Coronavirus Hits the Magnetics Community as Manufacturers Wrestle Supply Chains and Production Schedules While Trying to Protect Staffs

Inextricably linked, China and the global magnetics industry are experiencing a significant impact from the Coronavirus which broke out in Wuhan and has spread to an assortment of industry and end-user facilities and their people. As some signs of respite occur at the epicenter, new signs of disruption are spreading to more areas in Asia and worldwide. 

In this article we present a sampling of situations involving people and operations involved in magnetics operations that have been affected. As companies wrestle to maintain their supply chains, minimize disruption to their manufacturing capability and to protect workers, the impact is a mixed bag changing rapidly. Plant closures and re-openings, sometimes limited, have occurred in some places while in others new restrictions have been put into effect. 

Travel and shipping restrictions along with limitations on personal contact are perhaps the most widespread impact of all. Freight forwarders and many airlines have suspended or restricted service for air shipments to and from China while domestic shipments within China have been impacted as well. 

CWIEME Shanghai 2020, one of the industry’s biggest trade fairs, was quickly postponed from its scheduled dates in late March and has since been rescheduled four months later. Now it is set for July 29-31 at the Shanghai World Expo Exhibition & Convention Center. 

BLOCK Transformatoren-Elektronik GmbH, a German based transformer manufacturer with operations in China, issued an advisory from Udo Thiel, managing director, on February 14 that it expected possible delays in the inflow of goods to and from China to be limited. It was monitoring the development with great attention and keeping in close contact with its suppliers as its purchasing department was continuously working to find alternative routes and service providers to ensure a seamless and on-time supply chain. Many of its material suppliers in China have fully resumed production, said the company. 

As a precautionary measure, the company also has taken steps to help contain the spread of the virus. There is a ban on all employees traveling to and from China on business trips and on employees in China traveling to other countries on business trips. Its plant in Kunshan, located 800 kilometers away Wuhan, was closed for the Chinese New Year and local staff did not leave Kunshan during this time. The New Year holidays were extended for the workforce. 

“We are in close contact with the authorities and have carried out all the required measures, said Thiel. “Currently we are only waiting for the governmental approval to resume operations at our Chinese production facility. 

“Our in-house vertical range of manufacture is proving its worth and allows us to act extremely agile and flexible in this situation, in order to counteract emerging bottlenecks of our suppliers,” he noted. “In all our factories we have an extensive stock of primary materials as well as standard products. We are therefore well prepared for current and planned production orders in the coming weeks.” 

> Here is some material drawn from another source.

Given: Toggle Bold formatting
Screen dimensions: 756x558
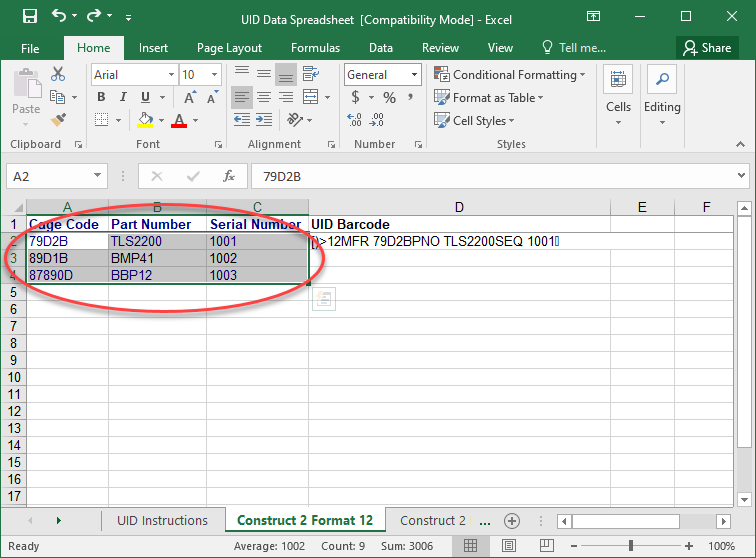Looking at the screenshot, I should coord(101,97).
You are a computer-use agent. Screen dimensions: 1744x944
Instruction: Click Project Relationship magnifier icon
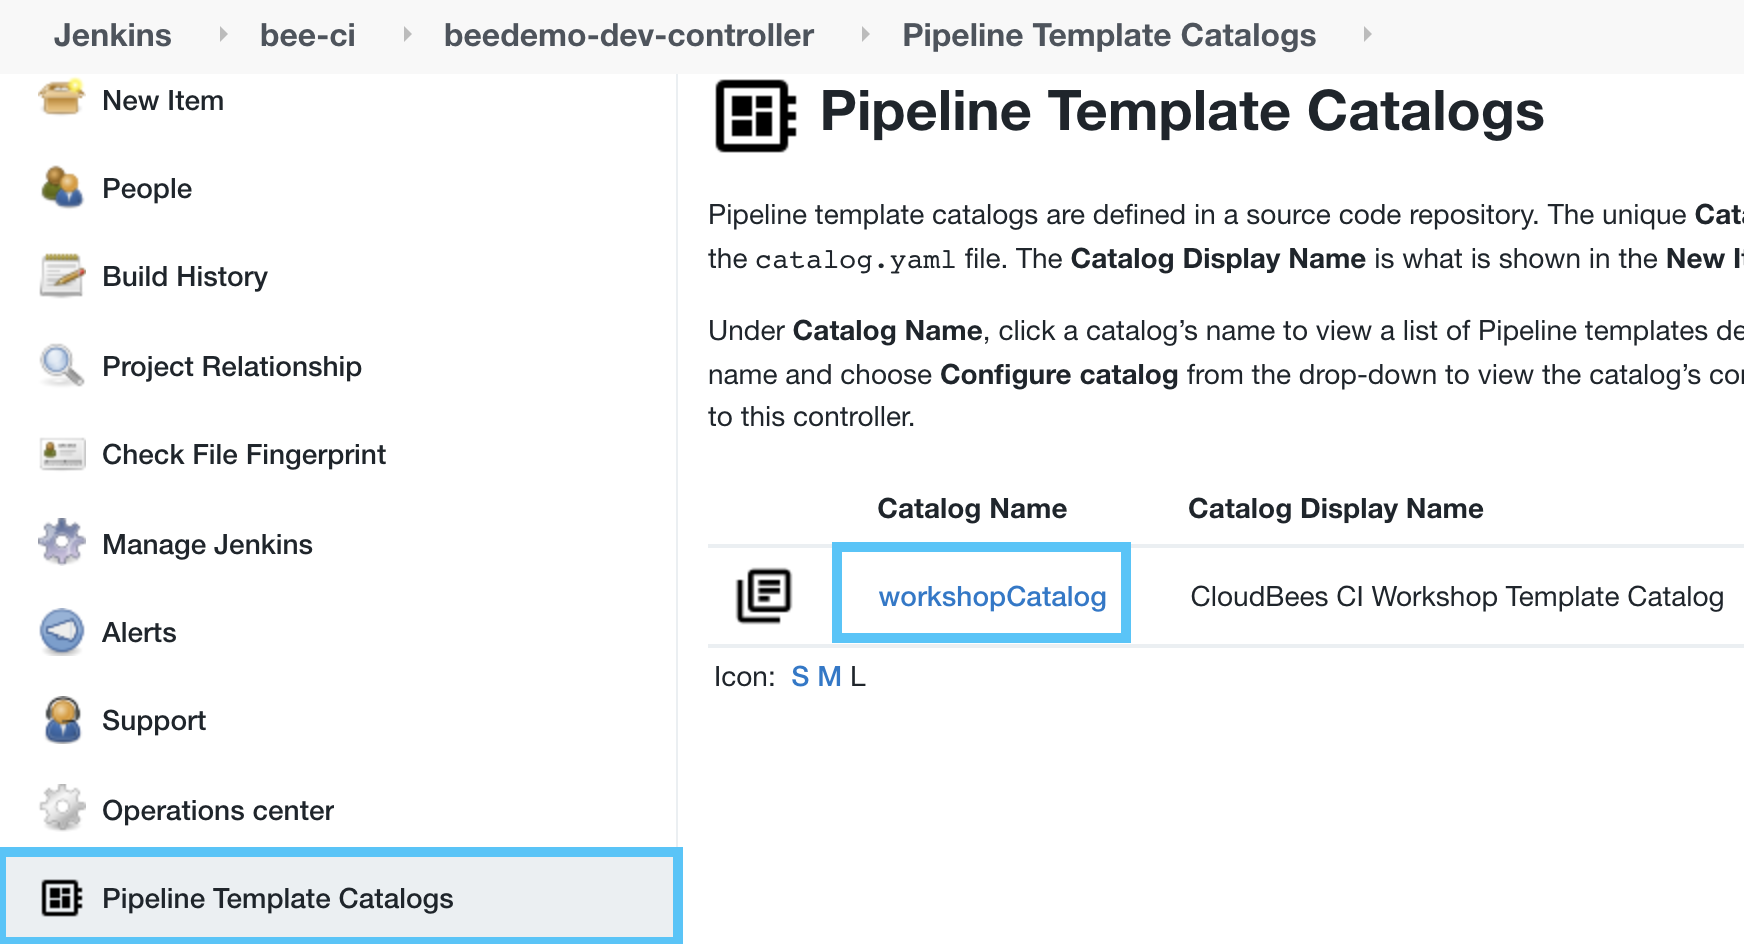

Sumida Corporation, a global manufacturer of magnetic and electronic components, reported that its plant in Jiangsu Province resumed operations on February 15, bringing back onstream the last of its impacted factories. Due to local travel restrictions, however, some of its employees could not return to work and procurement of raw materials and logistics were not yet been fully restored.  Aiming to resume full operation as soon as possible, the company is currently coordinating with related business partners. 

Securing the safety and health of our employees is their first priority, said the company, noting it has taken measures such as wearing masks, measuring temperature and maintaining hygiene of employees in accordance with the instructions of the local authorities. 

Vacuumschmelze advised on January 31 that all its sales and engineering offices located in mainland China would remain closed until further notice. Certain production facilities also closed. The VAC manufacturing facility located in Shenyang China was closed. It produces components only.  This facility closure does not impact the production of VAC’s permanent magnet, crystalline material or stamped parts, the company said. 

VAC facility in Shenyang 

The company’s joint venture SANVAC located near Beijing which produces a small portion of VAC’s overall permanent magnet products, was also closed. Meanwhile, the company said, all its other global manufacturing facilities were currently continuing operations. 

Sumitomo Corporation, based in Tokyo, quickly donated 10 million yen through a dedicated account established by the Chinese Embassy in Japan toward relief efforts for measures against the spread of Coronavirus infection in China. 

According to a report February 19 by news outlet IdeaStream, a rare earths magnet maker that normally employs about 300 people in the city of Hangzhou, south of Kunshan, had received permission to reopen. The factory was able to begin manufacturing again with a skeleton crew after buying a large disinfectant machine.